On Sun, 24 Aug 2014, at 07:02, Brad Jorsch (Anomie) wrote:
On Fri, Aug 22, 2014 at 10:53 PM, svetlana svetlana@fastmail.com.au wrote:
An undo with appropriate edit summary would also avoid a need in escalating the issue - local sysops would consciously hold off their edit. If they went against an office action, introducing superprotect /then/ could make sense
Note that's exactly what was tried in the dewiki situation. The first WMF revert[1] refers to a warning on the talk page[2] that (according to Google Translate, and Erik's later statements) seems to basically say "Please don't do this again. Otherwise we might have to remove the editability of this page."
But the local sysop didn't hold off; according to Google Translate he replied "With threats you will achieve nothing."

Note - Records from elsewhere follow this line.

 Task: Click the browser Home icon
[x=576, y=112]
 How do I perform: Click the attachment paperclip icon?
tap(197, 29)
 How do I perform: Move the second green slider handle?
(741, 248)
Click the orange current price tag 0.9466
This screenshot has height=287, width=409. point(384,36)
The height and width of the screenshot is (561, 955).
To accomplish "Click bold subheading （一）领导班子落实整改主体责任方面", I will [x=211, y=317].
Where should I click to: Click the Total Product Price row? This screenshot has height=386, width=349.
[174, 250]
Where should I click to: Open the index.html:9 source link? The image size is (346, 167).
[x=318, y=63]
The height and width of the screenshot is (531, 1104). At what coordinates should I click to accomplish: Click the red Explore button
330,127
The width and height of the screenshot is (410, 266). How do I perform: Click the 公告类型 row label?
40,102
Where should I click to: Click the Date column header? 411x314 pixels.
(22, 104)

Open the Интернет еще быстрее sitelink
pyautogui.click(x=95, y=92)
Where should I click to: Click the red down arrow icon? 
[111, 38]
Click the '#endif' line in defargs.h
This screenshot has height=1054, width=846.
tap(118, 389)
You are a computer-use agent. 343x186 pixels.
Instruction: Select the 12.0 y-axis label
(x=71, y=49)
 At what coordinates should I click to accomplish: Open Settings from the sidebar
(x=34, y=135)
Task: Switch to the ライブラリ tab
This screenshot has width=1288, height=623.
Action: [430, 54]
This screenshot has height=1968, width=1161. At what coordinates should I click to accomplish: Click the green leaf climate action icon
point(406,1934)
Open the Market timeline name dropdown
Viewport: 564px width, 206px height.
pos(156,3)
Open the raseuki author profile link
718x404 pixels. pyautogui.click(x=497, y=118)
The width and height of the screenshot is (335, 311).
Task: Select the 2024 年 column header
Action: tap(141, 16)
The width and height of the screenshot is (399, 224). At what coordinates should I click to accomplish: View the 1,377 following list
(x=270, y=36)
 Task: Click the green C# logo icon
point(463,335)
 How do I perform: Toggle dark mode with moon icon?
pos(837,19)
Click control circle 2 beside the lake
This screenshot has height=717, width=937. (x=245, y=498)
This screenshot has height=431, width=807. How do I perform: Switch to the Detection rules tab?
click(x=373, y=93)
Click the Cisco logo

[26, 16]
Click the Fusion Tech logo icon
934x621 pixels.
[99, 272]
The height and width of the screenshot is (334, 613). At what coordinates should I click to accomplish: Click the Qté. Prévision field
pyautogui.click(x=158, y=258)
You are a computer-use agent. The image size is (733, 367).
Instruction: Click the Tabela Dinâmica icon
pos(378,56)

-- Brad Jorsch (Anomie) Software Engineer Wikimedia Foundation
By the way, while there is a downside to what the folks did (as in, edit war and insist on stuff), I suppose it's partly justified by the thing being a first point in time where a local consencus was considered insufficient.
I took some notes of this, and possible solutions, on this draft essay: https://meta.wikimedia.org/wiki/Regaining_trust_in_local_consencus
I expect that superprotect is just a consequence of such missing trust; once the trust is regained, there is no need in superprotect in principle.